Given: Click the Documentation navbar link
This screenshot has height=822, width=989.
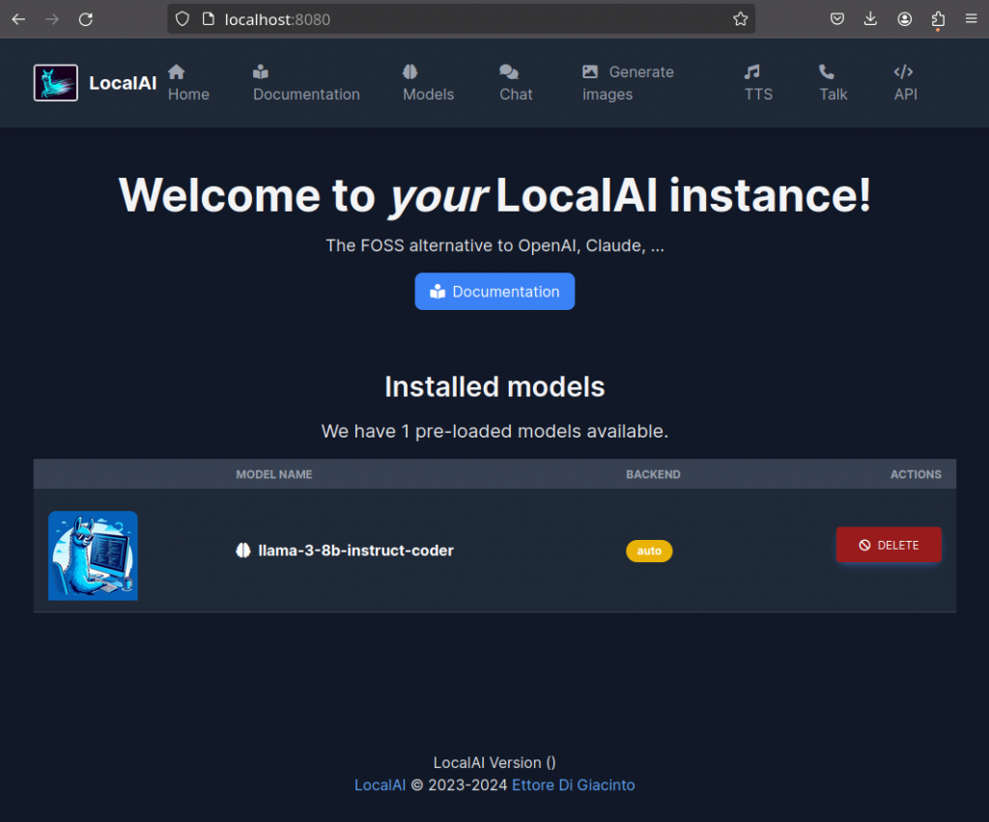Looking at the screenshot, I should pos(306,83).
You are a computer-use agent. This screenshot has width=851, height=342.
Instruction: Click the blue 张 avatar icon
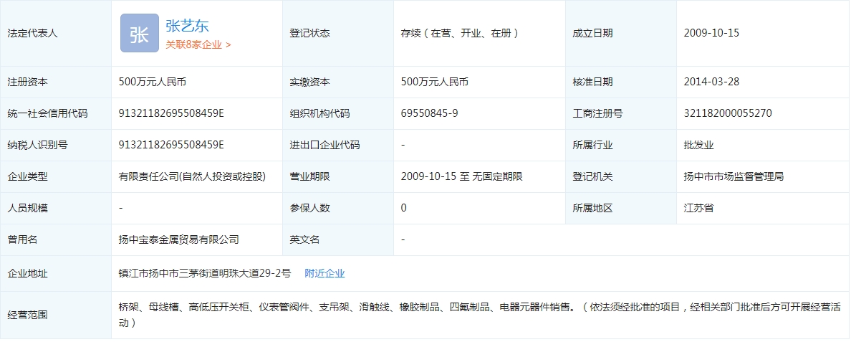click(139, 33)
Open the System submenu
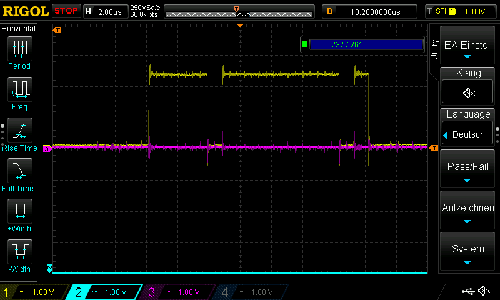The image size is (500, 300). click(x=468, y=253)
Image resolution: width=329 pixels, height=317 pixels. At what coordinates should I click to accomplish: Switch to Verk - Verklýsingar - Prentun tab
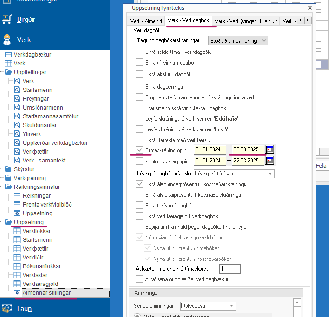tap(245, 21)
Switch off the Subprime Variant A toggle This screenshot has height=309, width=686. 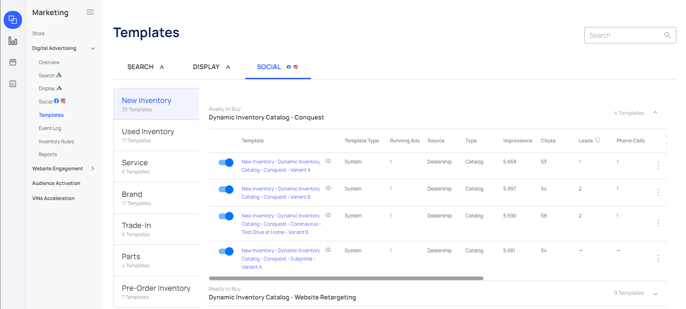[226, 251]
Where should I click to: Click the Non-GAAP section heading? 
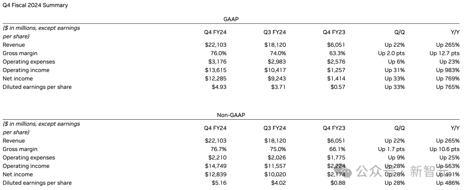point(231,115)
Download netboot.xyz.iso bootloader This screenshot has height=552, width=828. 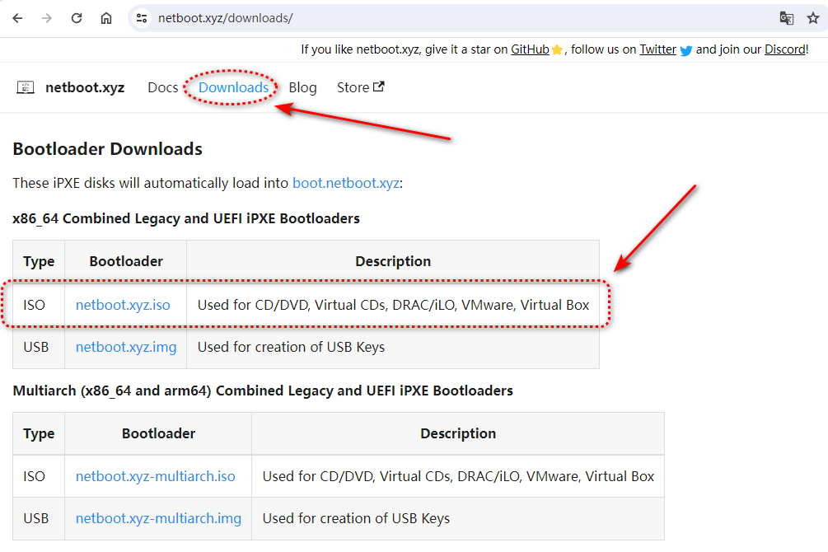[123, 305]
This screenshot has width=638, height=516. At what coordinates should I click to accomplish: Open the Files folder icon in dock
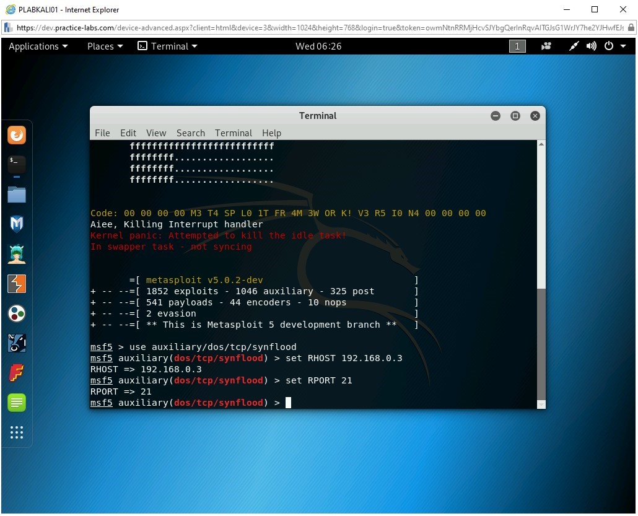pos(17,195)
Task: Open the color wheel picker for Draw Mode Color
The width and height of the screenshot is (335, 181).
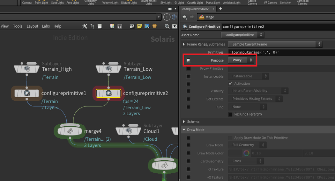Action: point(246,153)
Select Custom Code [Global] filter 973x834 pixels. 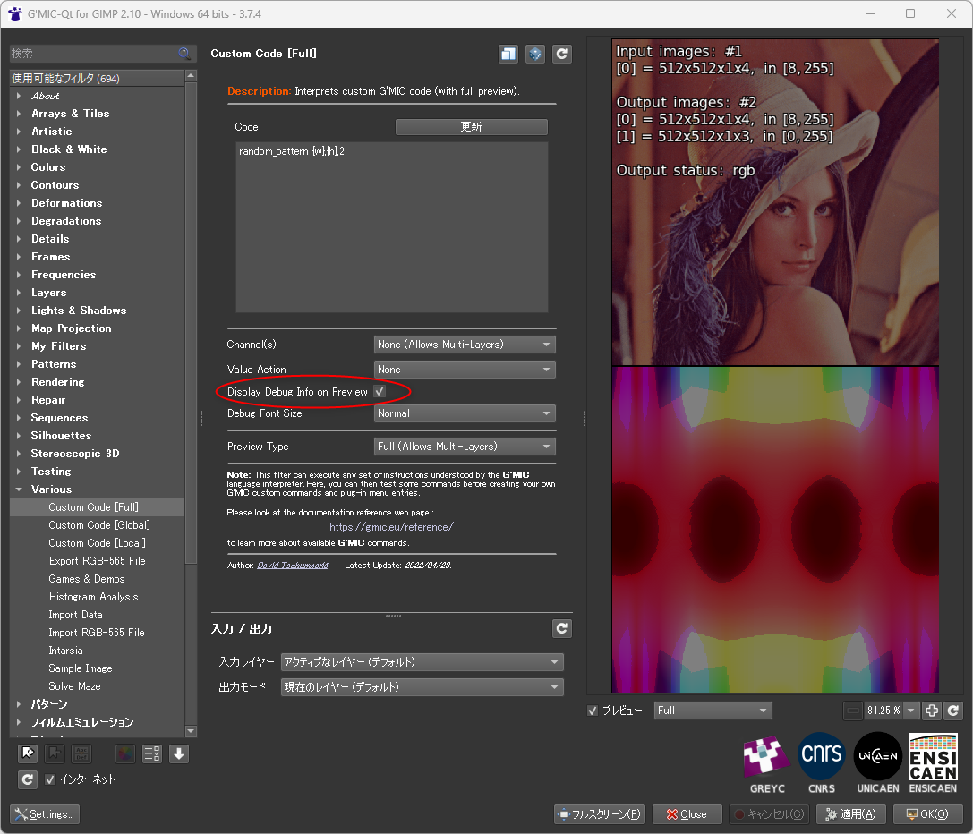coord(98,525)
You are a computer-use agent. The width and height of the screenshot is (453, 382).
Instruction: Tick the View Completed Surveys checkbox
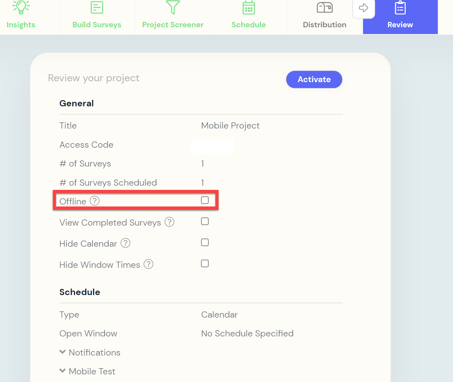[x=205, y=221]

__TRY IT__. With pictures left out, print the lines of the material above from the line containing "You are a computer-use agent. The" through its last line, exactly and nothing more.

__ANSWER AREA__.
You are a computer-use agent. The width and height of the screenshot is (453, 382).
Instruction: Tick the View Completed Surveys checkbox
[x=205, y=221]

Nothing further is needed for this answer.